During the early 1960s, she was commissioned to produce several documentaries for Hessischer Rundfunk, the Frankfurt-based broadcaster on contemporary history themes, including a major project on the Second World War and another on workplace accidents in industry. After she was widowed Ingeborg Euler, with her five children now aged between 3 and 15, moved from Wiesbaden to Frankfurt am Main. Both to recover from the shock of her bereavement and to finance the family she now plunged into a full-time career as a television journalist with Hessischer Rundfunk. Her mother, who had been widowed six months earlier, supported her well in combining her family and professional lives. In 1969, she switched to ZDF. The focus of her work, again, was on documentaries including the memorably titled "Beton ist fantastisch" ("Concrete is fantastic") and features on artist-celebrities. She worked on the broadcaster's long-running arts magazine series Aspekte. Her so-called "Bamberg films" were notably successful: her film "Was soll aus Bamberg werden?" ("What should become of Bamberg?") won a prize for the ZDF arts magazine Aspekte.

In 1973, the family moved again, this time to West Berlin. Here, from 1977 until the mid-1980s Ingeborg Eurler produced the series "Berlinische Berichte", a series of films comprising half-hour "Berlin portraits" of different quarters and suburbs of the city, and other films for the ZDF which were transmitted during peak viewing times during the early evenings.
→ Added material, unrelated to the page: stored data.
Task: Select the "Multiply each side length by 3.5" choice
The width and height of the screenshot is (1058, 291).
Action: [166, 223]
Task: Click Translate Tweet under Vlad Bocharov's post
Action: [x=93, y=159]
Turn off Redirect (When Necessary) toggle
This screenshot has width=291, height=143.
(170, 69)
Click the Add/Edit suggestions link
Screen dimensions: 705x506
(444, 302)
In addition to these, she was particularly proud of a "science fiction" film, "Radfahrerstadt" ("Cyclists' city") which dealt with cycling as a serious means of transport. Other topics that she tackled included the city's architecture and more television portraits of celebrity artists such as Johannes Grützke, Matthias Koeppel, Joachim Schmettau and Matthias Schultze, along with Christa and Karlheinz Biederbick.

In 1980, Euler acquired an old workshop, which became a second home, in Eschwege (not far from Kassel). This provided space for her to explore her creativity as a painter and sculptor. Around 1985 she retired from her media career to devote more time to her own artistic ambitions and to her family. At a reunion in 1992, she met up with Alfred Hintze, a classmate half a century early when they were at school together in Zossen. Like her, he was widowed, and their relationship moved on to the point at which they moved together to a new home in Rangsdorf, just outside Berlin on its south side. Hintze retained his Berlin apartment and they were therefore able to keep in touch with city life and became frequent visitors to the university where they were able to attend lectures on subjects that interested them. Towards the end of her life, Ingeborg Euler was diagnosed with inoperable cancer. She died in Berlin well supported by her family. By the time she died she had not merely produced five children, but also acquired eight grand children and two great-grandchildren.